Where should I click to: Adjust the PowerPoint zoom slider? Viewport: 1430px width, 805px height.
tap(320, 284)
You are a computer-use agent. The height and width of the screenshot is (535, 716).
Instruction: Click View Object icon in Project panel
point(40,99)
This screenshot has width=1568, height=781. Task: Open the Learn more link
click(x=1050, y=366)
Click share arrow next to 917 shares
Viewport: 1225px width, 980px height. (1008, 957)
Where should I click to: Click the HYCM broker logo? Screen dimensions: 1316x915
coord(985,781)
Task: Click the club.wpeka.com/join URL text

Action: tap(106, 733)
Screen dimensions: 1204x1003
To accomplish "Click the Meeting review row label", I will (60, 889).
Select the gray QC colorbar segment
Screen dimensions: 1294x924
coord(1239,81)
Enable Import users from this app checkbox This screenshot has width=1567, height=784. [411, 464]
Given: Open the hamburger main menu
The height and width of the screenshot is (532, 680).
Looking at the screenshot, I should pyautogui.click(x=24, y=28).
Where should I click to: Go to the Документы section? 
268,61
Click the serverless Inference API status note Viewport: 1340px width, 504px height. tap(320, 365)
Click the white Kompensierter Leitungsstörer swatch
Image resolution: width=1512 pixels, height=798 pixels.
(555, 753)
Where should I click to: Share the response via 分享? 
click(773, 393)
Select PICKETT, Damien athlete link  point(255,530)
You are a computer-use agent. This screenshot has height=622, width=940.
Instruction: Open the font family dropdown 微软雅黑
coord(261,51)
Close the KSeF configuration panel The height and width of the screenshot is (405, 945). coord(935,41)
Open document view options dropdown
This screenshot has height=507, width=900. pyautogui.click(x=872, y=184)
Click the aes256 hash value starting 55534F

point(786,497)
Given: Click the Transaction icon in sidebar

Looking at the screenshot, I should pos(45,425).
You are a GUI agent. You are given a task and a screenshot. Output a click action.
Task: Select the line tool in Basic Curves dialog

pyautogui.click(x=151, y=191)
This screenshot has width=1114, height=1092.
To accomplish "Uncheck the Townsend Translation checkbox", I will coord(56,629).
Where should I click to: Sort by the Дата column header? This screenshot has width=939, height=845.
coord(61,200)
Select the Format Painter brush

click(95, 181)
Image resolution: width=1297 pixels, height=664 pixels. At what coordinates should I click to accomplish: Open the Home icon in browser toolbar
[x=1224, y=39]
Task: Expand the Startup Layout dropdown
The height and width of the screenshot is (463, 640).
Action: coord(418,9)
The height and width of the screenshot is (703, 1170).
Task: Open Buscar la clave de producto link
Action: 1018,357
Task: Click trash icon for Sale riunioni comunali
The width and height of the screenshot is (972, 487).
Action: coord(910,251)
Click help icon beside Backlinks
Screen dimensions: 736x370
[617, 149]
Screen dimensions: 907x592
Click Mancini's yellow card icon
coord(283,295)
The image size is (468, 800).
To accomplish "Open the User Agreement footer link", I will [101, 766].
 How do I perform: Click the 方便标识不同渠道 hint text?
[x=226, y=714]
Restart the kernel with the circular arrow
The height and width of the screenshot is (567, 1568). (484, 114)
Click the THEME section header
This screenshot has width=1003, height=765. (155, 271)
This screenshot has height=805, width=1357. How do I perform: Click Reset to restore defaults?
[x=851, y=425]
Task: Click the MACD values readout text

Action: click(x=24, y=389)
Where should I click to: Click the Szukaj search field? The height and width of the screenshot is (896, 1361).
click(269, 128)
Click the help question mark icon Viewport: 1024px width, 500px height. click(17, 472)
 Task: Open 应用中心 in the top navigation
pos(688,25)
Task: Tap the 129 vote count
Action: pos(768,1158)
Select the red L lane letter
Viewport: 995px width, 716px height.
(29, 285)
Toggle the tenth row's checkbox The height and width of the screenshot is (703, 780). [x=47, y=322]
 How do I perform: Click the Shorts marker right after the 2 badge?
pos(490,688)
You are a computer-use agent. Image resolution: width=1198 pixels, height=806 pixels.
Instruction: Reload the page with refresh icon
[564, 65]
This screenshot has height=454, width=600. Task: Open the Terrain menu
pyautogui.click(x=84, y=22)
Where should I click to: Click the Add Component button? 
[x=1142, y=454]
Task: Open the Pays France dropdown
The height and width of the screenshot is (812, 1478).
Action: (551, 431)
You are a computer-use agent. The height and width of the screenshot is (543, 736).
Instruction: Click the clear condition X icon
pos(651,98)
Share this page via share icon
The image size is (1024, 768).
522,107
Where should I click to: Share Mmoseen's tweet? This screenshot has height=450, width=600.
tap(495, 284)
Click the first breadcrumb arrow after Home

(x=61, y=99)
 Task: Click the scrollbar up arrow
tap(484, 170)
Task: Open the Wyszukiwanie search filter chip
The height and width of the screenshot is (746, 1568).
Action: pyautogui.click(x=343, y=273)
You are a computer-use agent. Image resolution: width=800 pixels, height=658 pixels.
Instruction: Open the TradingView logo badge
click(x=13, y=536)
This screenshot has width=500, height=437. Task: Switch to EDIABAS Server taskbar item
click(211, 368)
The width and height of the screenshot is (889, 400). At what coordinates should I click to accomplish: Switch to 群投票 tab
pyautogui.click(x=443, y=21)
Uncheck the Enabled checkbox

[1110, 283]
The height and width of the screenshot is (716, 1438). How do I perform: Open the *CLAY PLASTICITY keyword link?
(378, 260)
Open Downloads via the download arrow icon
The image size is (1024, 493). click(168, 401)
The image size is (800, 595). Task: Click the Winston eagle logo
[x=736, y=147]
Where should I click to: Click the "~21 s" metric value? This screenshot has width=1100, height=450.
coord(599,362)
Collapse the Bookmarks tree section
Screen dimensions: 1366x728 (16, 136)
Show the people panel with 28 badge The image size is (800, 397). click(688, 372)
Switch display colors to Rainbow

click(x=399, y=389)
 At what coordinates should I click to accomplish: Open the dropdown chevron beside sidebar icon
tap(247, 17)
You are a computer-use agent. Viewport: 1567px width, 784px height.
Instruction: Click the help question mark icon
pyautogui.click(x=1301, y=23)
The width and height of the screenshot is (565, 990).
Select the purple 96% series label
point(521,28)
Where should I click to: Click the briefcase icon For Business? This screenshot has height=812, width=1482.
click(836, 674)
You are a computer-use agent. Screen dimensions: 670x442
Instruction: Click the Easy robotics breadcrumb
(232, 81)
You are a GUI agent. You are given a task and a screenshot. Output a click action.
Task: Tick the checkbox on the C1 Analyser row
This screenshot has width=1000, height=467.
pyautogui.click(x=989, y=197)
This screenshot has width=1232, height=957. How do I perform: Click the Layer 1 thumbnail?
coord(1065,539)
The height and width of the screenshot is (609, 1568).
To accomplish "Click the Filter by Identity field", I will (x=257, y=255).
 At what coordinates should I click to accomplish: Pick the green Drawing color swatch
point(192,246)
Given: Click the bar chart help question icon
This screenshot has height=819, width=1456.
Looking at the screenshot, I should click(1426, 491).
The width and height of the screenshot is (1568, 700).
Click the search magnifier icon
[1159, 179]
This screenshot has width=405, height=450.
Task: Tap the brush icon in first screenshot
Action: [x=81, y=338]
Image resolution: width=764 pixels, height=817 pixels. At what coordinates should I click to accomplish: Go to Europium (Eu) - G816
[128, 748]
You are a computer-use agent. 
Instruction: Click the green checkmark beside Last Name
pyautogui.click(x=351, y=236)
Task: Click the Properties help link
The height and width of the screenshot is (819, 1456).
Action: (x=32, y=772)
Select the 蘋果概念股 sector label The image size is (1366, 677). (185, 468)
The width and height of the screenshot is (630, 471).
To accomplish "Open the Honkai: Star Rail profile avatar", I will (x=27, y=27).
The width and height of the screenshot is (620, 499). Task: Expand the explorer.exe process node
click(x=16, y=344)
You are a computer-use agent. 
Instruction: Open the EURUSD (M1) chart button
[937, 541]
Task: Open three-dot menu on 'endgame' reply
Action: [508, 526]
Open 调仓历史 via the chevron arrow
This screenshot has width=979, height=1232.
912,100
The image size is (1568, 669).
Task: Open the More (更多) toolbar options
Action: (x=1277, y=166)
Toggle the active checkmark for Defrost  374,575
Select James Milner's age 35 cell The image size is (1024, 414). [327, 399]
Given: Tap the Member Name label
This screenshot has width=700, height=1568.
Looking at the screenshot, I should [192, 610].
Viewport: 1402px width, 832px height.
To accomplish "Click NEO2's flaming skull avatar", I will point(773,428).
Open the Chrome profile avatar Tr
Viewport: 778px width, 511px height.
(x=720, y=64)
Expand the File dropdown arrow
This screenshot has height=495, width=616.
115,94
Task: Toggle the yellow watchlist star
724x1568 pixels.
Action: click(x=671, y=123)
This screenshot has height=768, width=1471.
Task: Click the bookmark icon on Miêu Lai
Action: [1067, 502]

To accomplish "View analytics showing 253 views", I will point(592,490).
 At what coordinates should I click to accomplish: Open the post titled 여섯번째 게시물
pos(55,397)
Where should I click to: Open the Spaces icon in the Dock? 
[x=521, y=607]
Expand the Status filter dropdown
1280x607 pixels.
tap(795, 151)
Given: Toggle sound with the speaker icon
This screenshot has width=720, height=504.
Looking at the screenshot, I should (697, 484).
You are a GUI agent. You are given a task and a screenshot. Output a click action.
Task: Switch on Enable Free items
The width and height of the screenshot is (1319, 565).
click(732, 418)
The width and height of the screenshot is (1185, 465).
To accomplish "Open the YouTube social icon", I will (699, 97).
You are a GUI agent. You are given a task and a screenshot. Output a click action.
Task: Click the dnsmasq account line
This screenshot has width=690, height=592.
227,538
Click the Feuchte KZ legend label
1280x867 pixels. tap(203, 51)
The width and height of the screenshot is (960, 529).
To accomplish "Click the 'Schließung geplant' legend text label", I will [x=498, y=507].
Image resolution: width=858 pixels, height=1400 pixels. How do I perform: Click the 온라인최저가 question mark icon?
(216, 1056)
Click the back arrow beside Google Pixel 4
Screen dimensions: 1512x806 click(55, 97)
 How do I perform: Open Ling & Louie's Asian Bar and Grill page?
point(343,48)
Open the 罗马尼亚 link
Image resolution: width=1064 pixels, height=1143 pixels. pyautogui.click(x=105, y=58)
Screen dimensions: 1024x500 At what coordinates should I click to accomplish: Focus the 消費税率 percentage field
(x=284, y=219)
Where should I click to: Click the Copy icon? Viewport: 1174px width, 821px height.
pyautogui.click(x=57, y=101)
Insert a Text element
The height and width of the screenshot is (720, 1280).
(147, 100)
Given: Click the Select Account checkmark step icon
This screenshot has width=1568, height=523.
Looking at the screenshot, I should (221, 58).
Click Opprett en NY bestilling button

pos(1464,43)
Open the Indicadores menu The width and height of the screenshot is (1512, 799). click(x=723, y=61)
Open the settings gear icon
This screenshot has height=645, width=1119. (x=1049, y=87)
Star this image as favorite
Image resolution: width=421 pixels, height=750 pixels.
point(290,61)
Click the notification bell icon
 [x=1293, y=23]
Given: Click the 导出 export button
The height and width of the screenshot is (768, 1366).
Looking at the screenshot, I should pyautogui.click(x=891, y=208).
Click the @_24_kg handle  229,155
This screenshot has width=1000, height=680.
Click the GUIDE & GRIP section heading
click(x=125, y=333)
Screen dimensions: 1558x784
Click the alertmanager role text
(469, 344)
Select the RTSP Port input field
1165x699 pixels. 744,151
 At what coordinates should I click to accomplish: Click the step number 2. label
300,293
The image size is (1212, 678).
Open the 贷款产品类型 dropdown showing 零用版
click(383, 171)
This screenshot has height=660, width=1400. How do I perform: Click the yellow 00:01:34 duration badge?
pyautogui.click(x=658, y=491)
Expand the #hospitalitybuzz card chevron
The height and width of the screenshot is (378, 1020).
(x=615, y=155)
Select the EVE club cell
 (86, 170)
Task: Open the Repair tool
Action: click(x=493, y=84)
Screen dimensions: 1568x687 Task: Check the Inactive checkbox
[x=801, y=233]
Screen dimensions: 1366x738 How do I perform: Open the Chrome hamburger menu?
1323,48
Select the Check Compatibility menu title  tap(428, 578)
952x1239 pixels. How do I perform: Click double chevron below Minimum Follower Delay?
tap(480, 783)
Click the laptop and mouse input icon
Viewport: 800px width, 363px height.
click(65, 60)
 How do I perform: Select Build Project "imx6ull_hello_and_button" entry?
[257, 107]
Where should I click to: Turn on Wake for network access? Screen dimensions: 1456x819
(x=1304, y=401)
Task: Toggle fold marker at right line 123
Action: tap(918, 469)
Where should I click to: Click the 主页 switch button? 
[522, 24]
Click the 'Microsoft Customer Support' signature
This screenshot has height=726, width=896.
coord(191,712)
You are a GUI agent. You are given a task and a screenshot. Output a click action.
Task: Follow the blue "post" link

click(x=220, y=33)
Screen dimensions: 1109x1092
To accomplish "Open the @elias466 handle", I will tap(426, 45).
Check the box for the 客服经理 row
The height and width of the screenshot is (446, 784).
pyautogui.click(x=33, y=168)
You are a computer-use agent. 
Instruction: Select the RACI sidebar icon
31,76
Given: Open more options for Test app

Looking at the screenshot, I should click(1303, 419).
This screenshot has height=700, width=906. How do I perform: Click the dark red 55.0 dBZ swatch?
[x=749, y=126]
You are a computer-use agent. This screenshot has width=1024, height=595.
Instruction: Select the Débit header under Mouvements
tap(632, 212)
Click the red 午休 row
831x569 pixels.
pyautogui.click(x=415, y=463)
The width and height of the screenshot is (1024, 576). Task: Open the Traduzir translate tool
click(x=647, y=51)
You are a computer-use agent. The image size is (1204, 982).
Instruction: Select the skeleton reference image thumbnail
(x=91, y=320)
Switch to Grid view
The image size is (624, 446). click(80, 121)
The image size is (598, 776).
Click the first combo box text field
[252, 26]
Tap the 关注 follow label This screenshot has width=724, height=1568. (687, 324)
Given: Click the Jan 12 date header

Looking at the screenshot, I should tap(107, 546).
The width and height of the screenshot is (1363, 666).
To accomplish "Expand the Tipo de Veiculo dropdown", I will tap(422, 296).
============
WHAT IS NEEDED:
Where a line in the listing above contains "avatar", copy that line.

OUTPUT OF THE TASK:
To accomplish "Open the Honkai: Star Rail profile avatar", I will (x=27, y=27).
To accomplish "Click NEO2's flaming skull avatar", I will point(773,428).
Open the Chrome profile avatar Tr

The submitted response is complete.